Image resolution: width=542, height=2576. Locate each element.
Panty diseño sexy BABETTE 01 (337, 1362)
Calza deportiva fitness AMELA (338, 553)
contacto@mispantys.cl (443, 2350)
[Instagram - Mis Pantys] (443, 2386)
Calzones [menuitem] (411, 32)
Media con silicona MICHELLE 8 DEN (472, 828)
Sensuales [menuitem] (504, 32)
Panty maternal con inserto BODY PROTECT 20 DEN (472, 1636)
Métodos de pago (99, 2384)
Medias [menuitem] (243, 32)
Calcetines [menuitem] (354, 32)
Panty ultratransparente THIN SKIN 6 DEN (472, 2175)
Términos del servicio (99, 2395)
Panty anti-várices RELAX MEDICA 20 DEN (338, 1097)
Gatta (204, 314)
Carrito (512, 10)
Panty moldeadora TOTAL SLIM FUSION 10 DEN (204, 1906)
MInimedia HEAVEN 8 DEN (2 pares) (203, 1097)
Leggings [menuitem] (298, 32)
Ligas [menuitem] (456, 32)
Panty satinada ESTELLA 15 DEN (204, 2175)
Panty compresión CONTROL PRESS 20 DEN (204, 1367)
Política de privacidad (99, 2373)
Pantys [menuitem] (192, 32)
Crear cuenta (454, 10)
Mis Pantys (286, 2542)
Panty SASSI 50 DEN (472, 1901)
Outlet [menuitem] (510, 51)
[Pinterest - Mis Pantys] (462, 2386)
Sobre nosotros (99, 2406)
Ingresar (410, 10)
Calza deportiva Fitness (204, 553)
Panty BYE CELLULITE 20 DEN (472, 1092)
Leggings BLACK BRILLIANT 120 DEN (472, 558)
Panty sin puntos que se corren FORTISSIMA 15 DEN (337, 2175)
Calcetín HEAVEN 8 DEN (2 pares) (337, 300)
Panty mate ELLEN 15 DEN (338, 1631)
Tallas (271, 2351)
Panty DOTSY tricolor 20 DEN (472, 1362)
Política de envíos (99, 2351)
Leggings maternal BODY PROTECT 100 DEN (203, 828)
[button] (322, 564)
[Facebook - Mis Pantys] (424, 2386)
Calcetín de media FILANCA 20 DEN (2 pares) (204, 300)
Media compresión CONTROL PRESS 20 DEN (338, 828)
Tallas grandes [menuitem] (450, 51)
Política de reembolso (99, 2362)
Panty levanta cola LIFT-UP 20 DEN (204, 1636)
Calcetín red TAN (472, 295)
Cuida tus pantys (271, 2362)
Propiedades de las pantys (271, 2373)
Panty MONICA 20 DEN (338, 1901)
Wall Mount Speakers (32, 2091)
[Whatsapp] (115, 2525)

:::::

» **TASK BRIEF**: Reproduce exactly every line that sits between the start of the entries and the line bearing "Panty SASSI 50 DEN (472, 1901)", counting both of those lines.

» **SOLUTION TO THIS TASK**:
Image resolution: width=542, height=2576. Locate each element.
Panty diseño sexy BABETTE 01 (337, 1362)
Calza deportiva fitness AMELA (338, 553)
contacto@mispantys.cl (443, 2350)
[Instagram - Mis Pantys] (443, 2386)
Calzones [menuitem] (411, 32)
Media con silicona MICHELLE 8 DEN (472, 828)
Sensuales [menuitem] (504, 32)
Panty maternal con inserto BODY PROTECT 20 DEN (472, 1636)
Métodos de pago (99, 2384)
Medias [menuitem] (243, 32)
Calcetines [menuitem] (354, 32)
Panty ultratransparente THIN SKIN 6 DEN (472, 2175)
Términos del servicio (99, 2395)
Panty anti-várices RELAX MEDICA 20 DEN (338, 1097)
Gatta (204, 314)
Carrito (512, 10)
Panty moldeadora TOTAL SLIM FUSION 10 DEN (204, 1906)
MInimedia HEAVEN 8 DEN (2 pares) (203, 1097)
Leggings [menuitem] (298, 32)
Ligas [menuitem] (456, 32)
Panty satinada ESTELLA 15 DEN (204, 2175)
Panty compresión CONTROL PRESS 20 DEN (204, 1367)
Política de privacidad (99, 2373)
Pantys [menuitem] (192, 32)
Crear cuenta (454, 10)
Mis Pantys (286, 2542)
Panty SASSI 50 DEN (472, 1901)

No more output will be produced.